1782.—“Les fortunes sont employées à bâtir des Chauderies sur les chemins.”—Sonnerat, i. 42.

1790.—“On ne rencontre dans ces voyages aucune auberge ou hôtellerie sur la route; mais elles sont remplacées par des lieux de repos appelées schultris (chauderies), qui sont des bâtimens ouverts et inhabités, où les voyageurs ne trouvent, en général, qu’un toit.…”—Haafner, ii. 11.

1809.—“He resides at present in an old Choultry which has been fitted up for his use by the Resident.”—Ld. Valentia, i. 356.

1817.—“Another fact of much importance is, that a Mahomedan Sovereign was the first who established Choultries.”—Mill’s Hist. ii. 181.

1820.—“The Chowree or town-hall where the public business of the township is transacted, is a building 30 feet square, with square gable-ends, and a roof of tile supported on a treble row of square wooden posts.”—Acc. of Township of Loony, in Tr. Lit. Soc. Bombay, ii. 181.

1833.—“Junar, 6th Jan. 1833.…We at first took up our abode in the Chawadi, but Mr. Escombe of the C. S. kindly invited us to his house.”—Smith’s Life of Dr. John Wilson, 156.

1836.—“The roads are good, and well supplied with choultries or taverns” (!)—Phillips, Million of Facts, 319.

1879.—“Let an organised watch…be established in each village…armed with good tulwars. They should be stationed each night in the village chouri.”—Overland Times of India, May 12, Suppl. 7b.

See also CHUTTRUM.

CHOULTRY PLAIN, n.p. This was the name given to the open country formerly existing to the S.W. of Madras. Choultry Plain was also the old designation of the Hd. Quarters of the Madras Army; equivalent to “Horse Guards” in Westminster (C. P. B. MS.).

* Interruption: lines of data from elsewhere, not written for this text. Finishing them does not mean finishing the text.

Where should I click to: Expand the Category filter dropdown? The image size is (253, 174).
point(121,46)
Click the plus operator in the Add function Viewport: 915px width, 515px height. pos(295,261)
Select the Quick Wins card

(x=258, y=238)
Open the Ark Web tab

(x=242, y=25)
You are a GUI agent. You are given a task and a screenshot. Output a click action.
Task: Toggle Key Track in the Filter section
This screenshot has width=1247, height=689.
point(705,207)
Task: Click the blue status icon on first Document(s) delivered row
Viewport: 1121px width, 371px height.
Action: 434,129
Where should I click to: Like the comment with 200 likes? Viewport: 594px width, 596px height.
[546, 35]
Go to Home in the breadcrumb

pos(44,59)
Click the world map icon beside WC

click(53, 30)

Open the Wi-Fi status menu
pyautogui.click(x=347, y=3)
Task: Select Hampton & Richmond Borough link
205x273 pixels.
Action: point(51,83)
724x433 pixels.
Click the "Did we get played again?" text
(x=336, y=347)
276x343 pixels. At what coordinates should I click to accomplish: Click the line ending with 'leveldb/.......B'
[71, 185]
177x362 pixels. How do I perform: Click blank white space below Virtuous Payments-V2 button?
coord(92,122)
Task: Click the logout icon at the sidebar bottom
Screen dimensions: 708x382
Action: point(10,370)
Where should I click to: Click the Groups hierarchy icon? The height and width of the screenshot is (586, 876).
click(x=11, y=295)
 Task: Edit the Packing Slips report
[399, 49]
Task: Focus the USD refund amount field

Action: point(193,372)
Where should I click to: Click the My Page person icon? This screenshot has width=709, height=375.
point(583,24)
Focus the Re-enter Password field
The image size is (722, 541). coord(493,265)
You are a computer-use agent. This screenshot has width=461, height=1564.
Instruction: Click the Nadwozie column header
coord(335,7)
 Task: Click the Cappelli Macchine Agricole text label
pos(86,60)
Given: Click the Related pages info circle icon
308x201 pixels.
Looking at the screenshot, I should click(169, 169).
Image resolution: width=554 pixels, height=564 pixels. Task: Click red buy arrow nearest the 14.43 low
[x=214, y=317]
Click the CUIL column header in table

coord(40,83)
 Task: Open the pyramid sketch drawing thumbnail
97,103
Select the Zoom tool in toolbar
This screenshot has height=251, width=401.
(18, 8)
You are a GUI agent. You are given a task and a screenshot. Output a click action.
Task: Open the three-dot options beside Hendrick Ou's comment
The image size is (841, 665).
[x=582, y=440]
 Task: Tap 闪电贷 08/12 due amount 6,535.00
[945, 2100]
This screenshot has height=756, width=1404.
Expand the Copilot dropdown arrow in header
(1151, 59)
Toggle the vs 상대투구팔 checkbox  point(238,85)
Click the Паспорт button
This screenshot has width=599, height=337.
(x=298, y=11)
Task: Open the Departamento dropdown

1780.—“Every gentleman now possessing a house in the fort, was happy in accommodating the family of his friend, who before had resided in Choultry Plain. Note. The country near Madras is a perfect flat, on which is built, at a small distance from the fort, a small choultry.”—Hodges, Travels, 7.

CHOUSE, s. and v. This word is originally Turk. chaush, in former days a sergeant-at-arms, herald, or the like. [Vambéry (Sketches, 17) speaks of the Tchaush as the leader of a party of pilgrims.] Its meaning as ‘a cheat,’ or ‘to swindle’ is, apparently beyond doubt, derived from the anecdote thus related in a note of W. Gifford’s upon the passage in Ben Jonson’s Alchemist, which is quoted below. “In 1609 Sir Robert Shirley sent a messenger or chiaus (as our old writers call him) to this country, as his agent, from the Grand Signor and the Sophy, to transact some preparatory business. Sir Robert followed him, at his leisure, as ambassador from both these princes; but before he reached England, his agent had chiaused the Turkish and Persian merchants here of 4000l., and taken his flight, unconscious perhaps that he had enriched the language with a word of which the etymology would mislead Upton and puzzle Dr. Johnson.”—Ed. of Ben Jonson, iv. 27. “In Kattywar, where the native chiefs employ Arab mercenaries,

  By PanEris using Melati.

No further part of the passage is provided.